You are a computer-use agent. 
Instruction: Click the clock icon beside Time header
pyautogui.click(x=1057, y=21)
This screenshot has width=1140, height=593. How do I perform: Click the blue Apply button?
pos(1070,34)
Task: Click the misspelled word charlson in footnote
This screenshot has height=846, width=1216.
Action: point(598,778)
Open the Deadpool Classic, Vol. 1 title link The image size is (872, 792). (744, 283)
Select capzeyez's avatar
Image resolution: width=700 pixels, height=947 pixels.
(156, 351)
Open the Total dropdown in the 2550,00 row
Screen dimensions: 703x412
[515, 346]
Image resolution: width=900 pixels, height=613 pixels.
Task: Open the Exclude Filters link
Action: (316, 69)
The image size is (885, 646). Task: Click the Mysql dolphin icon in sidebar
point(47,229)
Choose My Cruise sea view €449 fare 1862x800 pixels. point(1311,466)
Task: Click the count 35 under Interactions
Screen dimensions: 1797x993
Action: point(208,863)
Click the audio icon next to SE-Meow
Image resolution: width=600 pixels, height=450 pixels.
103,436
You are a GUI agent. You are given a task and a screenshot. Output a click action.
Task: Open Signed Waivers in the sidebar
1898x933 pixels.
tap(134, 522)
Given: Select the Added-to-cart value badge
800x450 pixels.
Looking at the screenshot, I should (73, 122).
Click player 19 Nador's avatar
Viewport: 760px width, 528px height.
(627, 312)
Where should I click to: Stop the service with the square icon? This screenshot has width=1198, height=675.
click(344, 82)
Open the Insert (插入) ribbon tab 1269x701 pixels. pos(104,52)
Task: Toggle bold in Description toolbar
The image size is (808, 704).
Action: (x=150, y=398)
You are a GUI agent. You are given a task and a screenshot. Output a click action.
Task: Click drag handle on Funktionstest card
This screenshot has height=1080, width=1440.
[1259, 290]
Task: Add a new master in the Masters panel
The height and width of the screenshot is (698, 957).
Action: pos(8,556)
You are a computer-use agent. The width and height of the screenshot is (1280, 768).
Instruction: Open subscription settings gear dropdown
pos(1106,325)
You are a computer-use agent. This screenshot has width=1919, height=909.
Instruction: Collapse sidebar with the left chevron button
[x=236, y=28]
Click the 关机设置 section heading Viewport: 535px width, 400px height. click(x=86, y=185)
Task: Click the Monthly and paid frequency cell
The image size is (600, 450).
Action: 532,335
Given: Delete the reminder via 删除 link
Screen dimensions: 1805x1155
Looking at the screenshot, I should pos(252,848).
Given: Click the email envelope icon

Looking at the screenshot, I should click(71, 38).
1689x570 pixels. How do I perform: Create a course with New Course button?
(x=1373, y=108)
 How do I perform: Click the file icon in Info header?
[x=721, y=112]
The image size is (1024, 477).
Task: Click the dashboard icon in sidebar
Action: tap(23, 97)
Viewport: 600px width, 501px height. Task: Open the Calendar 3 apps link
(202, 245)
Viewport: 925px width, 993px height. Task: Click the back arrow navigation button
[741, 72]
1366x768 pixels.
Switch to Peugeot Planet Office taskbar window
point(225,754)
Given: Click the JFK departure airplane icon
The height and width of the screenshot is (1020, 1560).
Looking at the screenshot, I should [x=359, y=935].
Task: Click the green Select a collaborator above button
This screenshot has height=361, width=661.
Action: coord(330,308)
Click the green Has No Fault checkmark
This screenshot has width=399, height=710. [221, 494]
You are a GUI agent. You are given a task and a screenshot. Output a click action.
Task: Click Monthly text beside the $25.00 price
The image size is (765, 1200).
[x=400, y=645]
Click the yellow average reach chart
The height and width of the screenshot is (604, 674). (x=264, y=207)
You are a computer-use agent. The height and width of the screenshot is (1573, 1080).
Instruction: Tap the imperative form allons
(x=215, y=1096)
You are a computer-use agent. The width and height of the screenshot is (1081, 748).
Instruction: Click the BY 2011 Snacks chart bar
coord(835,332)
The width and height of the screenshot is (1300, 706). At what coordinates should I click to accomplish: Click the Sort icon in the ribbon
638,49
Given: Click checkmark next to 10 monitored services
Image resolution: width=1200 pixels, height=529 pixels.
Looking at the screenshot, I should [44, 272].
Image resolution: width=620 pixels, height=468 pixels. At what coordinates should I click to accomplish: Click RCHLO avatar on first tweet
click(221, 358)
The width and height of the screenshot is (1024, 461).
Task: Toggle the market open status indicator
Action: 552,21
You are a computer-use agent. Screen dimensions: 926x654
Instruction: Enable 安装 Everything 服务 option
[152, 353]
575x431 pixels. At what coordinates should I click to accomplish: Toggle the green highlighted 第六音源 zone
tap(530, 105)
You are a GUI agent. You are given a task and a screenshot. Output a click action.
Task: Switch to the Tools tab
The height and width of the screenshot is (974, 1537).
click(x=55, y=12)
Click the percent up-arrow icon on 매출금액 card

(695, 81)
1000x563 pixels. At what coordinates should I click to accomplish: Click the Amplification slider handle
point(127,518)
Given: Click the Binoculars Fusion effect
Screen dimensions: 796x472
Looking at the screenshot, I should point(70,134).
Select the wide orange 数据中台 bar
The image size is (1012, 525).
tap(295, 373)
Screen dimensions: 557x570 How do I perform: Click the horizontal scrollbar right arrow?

## Work request
From the material above, set down exactly the lines starting at the one with "Task: Toggle bold in Description toolbar" and ending at the one with "1366x768 pixels.", end lines included.

## Solution to this problem
Task: Toggle bold in Description toolbar
The image size is (808, 704).
Action: (x=150, y=398)
You are a GUI agent. You are given a task and a screenshot. Output a click action.
Task: Click drag handle on Funktionstest card
This screenshot has height=1080, width=1440.
[1259, 290]
Task: Add a new master in the Masters panel
The height and width of the screenshot is (698, 957).
Action: pos(8,556)
You are a computer-use agent. The width and height of the screenshot is (1280, 768).
Instruction: Open subscription settings gear dropdown
pos(1106,325)
You are a computer-use agent. This screenshot has width=1919, height=909.
Instruction: Collapse sidebar with the left chevron button
[x=236, y=28]
Click the 关机设置 section heading Viewport: 535px width, 400px height. click(x=86, y=185)
Task: Click the Monthly and paid frequency cell
The image size is (600, 450).
Action: 532,335
Given: Delete the reminder via 删除 link
Screen dimensions: 1805x1155
Looking at the screenshot, I should pos(252,848).
Given: Click the email envelope icon

Looking at the screenshot, I should click(71, 38).
1689x570 pixels. How do I perform: Create a course with New Course button?
(x=1373, y=108)
 How do I perform: Click the file icon in Info header?
[x=721, y=112]
The image size is (1024, 477).
Task: Click the dashboard icon in sidebar
Action: tap(23, 97)
Viewport: 600px width, 501px height. Task: Open the Calendar 3 apps link
(202, 245)
Viewport: 925px width, 993px height. Task: Click the back arrow navigation button
[741, 72]
1366x768 pixels.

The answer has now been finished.